Obama Remembers Paris Terror Victims on Eve of Climate Talks


U.S. President Barack Obama pays his respects with French President Francois Hollande and Paris Mayor Anne Hidalgo at a memorial outside the Bataclan in Paris.

Photographer: Jim Watson/AFP/Getty Images
  • President lays white rose at memorial to those killed
  • Obama, Paris Mayor, French President pause for somber moment

President Barack Obama opened his trip to Paris Sunday for international talks on climate change with a late night visit to the memorial site outside a theater where dozens died in the Nov. 13 terrorist attack on the French capital.

Obama, flanked by French president François Hollande and Paris Mayor Anne Hidalgo, placed a long-stemmed white rose among the wreathes and candles piled outside the concert hall. The trio paused for a somber moment of silence in tribute to the 130 who died at several sites around the city in the massacre, which Obama has decried as an “attack on all humanity.”

Leaders gathering in Paris for the United Nations sponsored conference to agree on a global plan to stem man-made climate change, have said that in the wake of the attacks they are only more dedicated to collective action demonstrating the world’s ability to unite.

“What a powerful rebuke to the terrorists it will be when the world stands as one and shows that we will not be deterred from building a better future for our children,” Obama said at a press conference on Tuesday.
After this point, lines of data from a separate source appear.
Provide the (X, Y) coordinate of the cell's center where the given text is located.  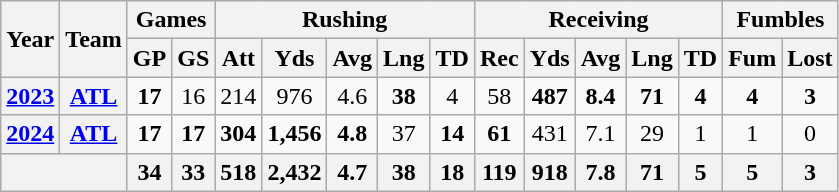
Games (170, 20)
18 (452, 172)
4.6 (352, 96)
34 (149, 172)
487 (550, 96)
2,432 (294, 172)
Rushing (345, 20)
Fum (752, 58)
8.4 (600, 96)
Year (30, 39)
Team (94, 39)
14 (452, 134)
7.8 (600, 172)
518 (238, 172)
61 (499, 134)
4.8 (352, 134)
GP (149, 58)
214 (238, 96)
7.1 (600, 134)
304 (238, 134)
16 (194, 96)
37 (404, 134)
1,456 (294, 134)
Rec (499, 58)
Lost (810, 58)
119 (499, 172)
976 (294, 96)
Fumbles (780, 20)
918 (550, 172)
33 (194, 172)
Att (238, 58)
GS (194, 58)
2024 (30, 134)
0 (810, 134)
2023 (30, 96)
431 (550, 134)
4.7 (352, 172)
58 (499, 96)
Receiving (598, 20)
29 (652, 134)
Extract the [X, Y] coordinate from the center of the cell holding the provided text.  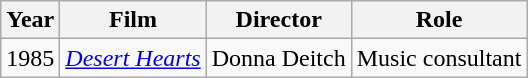
Music consultant [439, 58]
Desert Hearts [133, 58]
1985 [30, 58]
Director [278, 20]
Role [439, 20]
Donna Deitch [278, 58]
Year [30, 20]
Film [133, 20]
Locate the cell with the specified text and output its [X, Y] center coordinate. 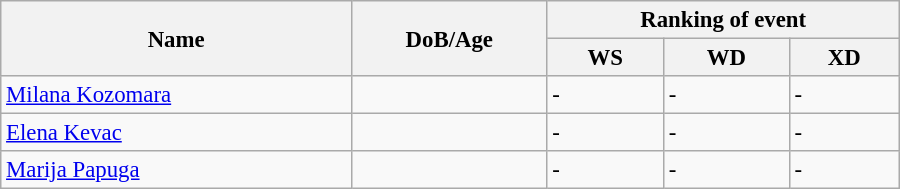
Name [176, 38]
Ranking of event [723, 20]
WS [605, 58]
DoB/Age [450, 38]
Milana Kozomara [176, 95]
Marija Papuga [176, 170]
XD [844, 58]
Elena Kevac [176, 133]
WD [726, 58]
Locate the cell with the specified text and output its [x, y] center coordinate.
Earlier Sunday, thousands formed a human chain near the Place de la Republique and called on the more than 140 world leaders to reach a global agreement to lower carbon emissions. Parisians also laid thousands of pairs of shoes on the square to symbolize a planned pro-climate-deal march that was canceled because of security concerns.

Hollande, whose capital city lobbied aggressively to host the summit, said Tuesday there could be no better symbol than to go forward with the summit.

“They’re coming to sort out the climate challenge, and again, to work and to find the right agreement so that we can limit greenhouse gases emissions and make sure that our children and our grandchildren live better, or simply can live,” he said. “But they are also coming to express their support to freedom, to the fight against extremism, that radical Islam which is becoming dangerous.

French authorities detained more than 200 people Sunday after a demonstration in favor of a global climate accord turned into a violent clash between riot police and masked protesters.